Pointing data for screenshots
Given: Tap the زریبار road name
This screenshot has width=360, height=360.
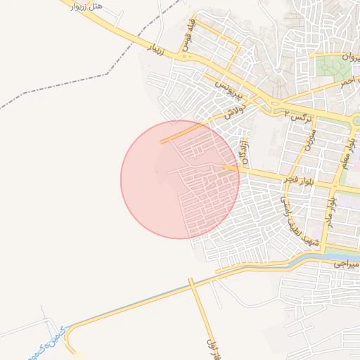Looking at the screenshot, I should click(x=160, y=48).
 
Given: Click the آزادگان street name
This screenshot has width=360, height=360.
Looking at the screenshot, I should click(x=245, y=149).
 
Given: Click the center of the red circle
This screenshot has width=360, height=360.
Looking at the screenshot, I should click(x=180, y=179).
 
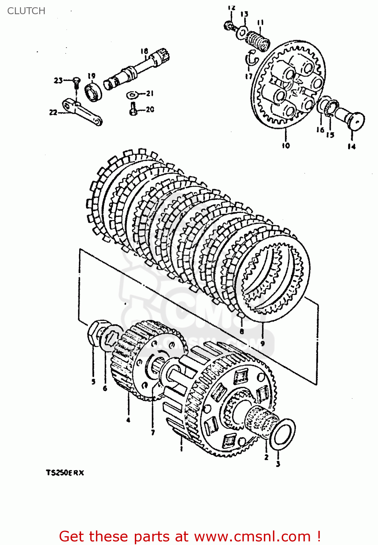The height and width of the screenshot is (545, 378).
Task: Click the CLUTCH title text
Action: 26,11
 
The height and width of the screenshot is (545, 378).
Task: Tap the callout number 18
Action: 144,51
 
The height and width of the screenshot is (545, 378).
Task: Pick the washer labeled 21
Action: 132,95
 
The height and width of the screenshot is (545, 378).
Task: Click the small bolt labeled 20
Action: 133,109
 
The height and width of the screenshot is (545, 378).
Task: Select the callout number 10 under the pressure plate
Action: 286,146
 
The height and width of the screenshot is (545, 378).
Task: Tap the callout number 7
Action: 153,432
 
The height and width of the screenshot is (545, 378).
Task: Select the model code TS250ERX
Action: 65,473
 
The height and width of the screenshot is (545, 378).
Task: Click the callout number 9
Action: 262,343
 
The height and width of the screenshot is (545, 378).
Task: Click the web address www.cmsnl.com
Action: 252,536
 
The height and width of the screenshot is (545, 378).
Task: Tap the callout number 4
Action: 128,420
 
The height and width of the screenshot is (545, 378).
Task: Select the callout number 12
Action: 232,8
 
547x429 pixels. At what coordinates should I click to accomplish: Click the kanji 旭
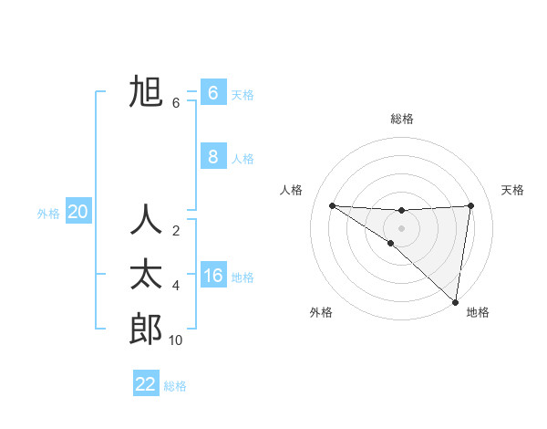point(146,92)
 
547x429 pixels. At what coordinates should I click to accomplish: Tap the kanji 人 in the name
point(146,221)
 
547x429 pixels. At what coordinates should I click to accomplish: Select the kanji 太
point(146,275)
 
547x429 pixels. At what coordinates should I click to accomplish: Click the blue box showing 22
point(146,384)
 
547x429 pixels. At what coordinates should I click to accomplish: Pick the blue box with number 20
point(77,213)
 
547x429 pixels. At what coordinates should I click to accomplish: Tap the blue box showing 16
point(212,276)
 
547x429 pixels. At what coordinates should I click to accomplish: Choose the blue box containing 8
point(212,157)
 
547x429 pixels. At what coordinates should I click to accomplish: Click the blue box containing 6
point(212,93)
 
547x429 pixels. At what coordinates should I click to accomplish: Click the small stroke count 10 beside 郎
point(176,340)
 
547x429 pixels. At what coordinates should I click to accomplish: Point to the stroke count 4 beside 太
point(176,286)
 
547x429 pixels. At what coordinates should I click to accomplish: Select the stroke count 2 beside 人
point(176,231)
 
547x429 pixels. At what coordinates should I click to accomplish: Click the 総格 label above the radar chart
point(402,119)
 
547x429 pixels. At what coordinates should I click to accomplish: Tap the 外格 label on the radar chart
point(321,313)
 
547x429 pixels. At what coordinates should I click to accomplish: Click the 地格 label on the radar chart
point(478,313)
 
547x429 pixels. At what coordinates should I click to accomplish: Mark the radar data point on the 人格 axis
point(332,205)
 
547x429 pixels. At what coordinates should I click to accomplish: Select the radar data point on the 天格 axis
point(471,205)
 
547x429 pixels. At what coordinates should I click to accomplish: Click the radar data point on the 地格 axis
point(455,302)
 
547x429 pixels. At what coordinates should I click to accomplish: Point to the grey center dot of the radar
point(402,227)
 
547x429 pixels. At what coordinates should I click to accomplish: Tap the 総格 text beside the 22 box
point(175,386)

_Written request_: Find each line in the material above that contains the word "number" and copy those lines out.

_Correct response_:
Task: Tap the callout number 18
Task: Select the callout number 10 under the pressure plate
Task: Tap the callout number 7
Task: Click the callout number 9
Task: Tap the callout number 4
Task: Select the callout number 12
547x429 pixels. At what coordinates should I click to accomplish: Pick the blue box with number 20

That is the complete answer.